Telefonumu sessize almayı unutmuştum ve whatsapp bildirim sesini Kıvanç'ın kahkahası olarak ayarlamıştım. Bizimkilere baktığımda hepsi telefonunu saklama çabasına girişiyordu.
Buse "Ama hocam nereden anladınız ya?" diye sızlanmaya başladığında hoca ona "Kıvanç ile sevgili değil misiniz siz?" diye sordu. Buse şaşkınlıkla "Oha, hocam siz nereden biliyorsunuz?" diye sorduğunda Alev hoca ona "Konumuz bu değil, ver telefonunu!" diyerek kapak yaptı. Buse yine de kurtulmak için "Hocam ben bir şey yapmadım ama ya" diye diretirken Alev hoca bıkkınca "Kızım başka salak Kıvanç'ın kahkaha sesini bildirim sesi yapar!?" diye sordu.
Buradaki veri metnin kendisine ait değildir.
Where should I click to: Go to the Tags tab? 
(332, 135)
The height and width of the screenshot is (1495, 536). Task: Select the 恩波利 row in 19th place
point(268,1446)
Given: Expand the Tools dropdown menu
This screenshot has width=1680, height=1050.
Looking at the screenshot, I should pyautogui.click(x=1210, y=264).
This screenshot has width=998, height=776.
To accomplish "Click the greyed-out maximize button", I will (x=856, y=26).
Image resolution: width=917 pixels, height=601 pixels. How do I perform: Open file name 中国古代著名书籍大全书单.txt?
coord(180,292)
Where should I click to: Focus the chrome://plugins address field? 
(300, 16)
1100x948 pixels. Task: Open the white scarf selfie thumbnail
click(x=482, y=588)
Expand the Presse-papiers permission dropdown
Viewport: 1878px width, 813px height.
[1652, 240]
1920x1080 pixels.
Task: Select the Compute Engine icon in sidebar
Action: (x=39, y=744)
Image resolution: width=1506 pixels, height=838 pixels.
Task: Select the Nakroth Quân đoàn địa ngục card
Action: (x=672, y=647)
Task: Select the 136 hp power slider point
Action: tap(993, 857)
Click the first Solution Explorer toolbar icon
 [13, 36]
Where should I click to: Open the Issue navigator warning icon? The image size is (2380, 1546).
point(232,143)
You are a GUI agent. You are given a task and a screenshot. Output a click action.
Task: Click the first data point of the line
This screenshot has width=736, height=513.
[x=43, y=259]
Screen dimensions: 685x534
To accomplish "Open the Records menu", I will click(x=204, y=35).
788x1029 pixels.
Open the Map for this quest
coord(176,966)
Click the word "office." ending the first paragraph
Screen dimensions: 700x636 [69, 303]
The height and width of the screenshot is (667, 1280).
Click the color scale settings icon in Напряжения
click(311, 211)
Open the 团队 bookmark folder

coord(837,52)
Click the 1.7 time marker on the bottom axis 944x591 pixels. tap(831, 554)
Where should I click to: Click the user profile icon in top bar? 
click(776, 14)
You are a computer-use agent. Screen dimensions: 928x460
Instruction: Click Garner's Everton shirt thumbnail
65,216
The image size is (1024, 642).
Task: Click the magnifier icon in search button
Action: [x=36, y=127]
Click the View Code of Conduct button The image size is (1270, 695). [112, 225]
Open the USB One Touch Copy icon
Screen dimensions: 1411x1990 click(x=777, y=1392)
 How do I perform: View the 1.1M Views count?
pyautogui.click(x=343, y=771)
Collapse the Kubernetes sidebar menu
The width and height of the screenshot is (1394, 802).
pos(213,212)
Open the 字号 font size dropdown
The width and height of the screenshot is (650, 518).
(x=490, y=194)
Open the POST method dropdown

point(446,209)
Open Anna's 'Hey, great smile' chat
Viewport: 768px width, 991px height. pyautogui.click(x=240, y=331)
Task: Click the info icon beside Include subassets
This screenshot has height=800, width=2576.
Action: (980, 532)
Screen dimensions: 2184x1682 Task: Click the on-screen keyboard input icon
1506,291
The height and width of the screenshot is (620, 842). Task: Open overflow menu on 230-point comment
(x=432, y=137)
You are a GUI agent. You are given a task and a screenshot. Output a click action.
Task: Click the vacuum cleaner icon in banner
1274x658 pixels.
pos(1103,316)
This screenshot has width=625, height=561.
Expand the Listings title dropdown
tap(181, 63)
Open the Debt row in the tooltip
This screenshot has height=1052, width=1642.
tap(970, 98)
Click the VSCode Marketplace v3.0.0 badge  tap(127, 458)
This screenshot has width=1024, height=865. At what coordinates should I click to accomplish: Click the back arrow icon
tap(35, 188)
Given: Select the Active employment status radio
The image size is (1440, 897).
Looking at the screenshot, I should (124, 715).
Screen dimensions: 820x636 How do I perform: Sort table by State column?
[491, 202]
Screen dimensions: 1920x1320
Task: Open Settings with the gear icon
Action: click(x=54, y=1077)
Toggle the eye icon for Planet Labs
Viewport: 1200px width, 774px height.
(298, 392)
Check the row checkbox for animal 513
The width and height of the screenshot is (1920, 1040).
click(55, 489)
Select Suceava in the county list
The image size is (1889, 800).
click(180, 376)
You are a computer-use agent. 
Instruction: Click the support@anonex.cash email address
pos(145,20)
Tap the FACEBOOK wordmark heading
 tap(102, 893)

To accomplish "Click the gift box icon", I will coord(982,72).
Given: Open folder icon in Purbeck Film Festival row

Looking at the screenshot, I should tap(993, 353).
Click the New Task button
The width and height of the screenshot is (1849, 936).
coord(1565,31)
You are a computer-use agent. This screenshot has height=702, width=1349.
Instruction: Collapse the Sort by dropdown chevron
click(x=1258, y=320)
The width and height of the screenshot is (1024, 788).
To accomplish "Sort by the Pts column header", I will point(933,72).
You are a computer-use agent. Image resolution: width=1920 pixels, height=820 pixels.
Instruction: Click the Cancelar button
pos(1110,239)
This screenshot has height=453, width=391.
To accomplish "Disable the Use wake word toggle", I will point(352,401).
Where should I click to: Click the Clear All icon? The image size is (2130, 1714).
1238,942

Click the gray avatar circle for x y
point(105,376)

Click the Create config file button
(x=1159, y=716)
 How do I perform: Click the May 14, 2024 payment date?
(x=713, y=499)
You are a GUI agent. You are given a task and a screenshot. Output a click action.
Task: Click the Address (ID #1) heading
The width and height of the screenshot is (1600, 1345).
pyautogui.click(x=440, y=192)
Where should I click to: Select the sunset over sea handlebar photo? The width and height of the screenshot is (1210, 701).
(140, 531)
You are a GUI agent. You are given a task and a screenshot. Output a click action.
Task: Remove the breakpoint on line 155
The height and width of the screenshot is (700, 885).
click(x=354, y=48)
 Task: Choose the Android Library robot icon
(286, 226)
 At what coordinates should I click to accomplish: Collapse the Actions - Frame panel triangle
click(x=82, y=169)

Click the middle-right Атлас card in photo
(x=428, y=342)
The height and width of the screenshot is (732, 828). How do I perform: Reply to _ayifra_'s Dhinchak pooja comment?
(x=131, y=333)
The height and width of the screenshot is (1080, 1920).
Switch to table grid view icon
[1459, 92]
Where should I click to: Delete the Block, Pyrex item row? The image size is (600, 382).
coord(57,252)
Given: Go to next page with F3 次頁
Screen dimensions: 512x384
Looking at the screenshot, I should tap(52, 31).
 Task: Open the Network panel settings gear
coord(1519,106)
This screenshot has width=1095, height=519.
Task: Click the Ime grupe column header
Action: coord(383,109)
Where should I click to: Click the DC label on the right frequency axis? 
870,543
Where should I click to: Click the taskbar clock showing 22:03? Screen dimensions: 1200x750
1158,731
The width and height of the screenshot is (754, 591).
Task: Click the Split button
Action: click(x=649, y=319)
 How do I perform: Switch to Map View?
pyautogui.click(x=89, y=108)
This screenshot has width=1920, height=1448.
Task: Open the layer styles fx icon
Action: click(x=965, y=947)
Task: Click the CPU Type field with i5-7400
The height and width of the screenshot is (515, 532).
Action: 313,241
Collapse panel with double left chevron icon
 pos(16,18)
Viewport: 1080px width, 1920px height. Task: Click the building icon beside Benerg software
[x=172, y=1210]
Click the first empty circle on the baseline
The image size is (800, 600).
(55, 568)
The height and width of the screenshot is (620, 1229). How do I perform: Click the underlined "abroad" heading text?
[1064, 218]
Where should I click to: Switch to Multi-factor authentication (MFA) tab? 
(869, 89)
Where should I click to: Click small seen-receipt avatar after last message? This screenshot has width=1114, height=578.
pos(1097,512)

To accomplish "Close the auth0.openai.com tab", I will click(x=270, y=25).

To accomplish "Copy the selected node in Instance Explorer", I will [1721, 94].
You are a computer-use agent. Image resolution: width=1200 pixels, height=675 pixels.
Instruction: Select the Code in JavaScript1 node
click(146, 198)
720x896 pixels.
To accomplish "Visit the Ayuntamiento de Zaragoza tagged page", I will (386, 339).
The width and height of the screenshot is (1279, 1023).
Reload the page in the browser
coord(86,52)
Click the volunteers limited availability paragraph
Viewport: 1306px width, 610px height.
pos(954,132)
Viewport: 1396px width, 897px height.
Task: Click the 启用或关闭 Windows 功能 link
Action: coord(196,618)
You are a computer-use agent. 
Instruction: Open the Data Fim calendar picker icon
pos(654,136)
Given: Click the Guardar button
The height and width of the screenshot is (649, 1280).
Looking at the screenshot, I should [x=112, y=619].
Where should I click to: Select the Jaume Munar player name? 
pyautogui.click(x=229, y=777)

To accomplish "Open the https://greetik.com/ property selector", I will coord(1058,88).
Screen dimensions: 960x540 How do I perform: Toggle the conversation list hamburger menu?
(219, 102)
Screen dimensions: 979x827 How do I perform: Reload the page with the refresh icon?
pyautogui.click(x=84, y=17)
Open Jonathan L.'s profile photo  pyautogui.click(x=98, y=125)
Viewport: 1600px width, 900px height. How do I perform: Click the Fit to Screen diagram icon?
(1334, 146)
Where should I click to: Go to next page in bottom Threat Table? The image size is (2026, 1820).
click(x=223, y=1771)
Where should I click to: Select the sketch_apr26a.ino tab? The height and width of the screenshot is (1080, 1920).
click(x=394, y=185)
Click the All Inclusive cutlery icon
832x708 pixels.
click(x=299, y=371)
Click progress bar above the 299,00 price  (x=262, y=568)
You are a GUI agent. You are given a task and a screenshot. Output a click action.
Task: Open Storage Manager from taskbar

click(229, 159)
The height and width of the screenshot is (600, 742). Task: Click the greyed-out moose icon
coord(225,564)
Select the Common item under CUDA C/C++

"Hocam ama salak falan ayıp oluyor" dediğimde herkes bana döndü ve Buse "Oğuuuuz!!!" diye bağırarak üstüme atladı. Buse ellerini boğazıma koymuş beni boğmaya çalışırken Kıvanç gelip onu kucaklayarak benden uzaklaştırdı. Buse'yi arkasına alıp beni kurtardığı için teşekkür edecekken "Oğuz ver telefonunu!" diye bu kez bana bağırdı Alev hoca.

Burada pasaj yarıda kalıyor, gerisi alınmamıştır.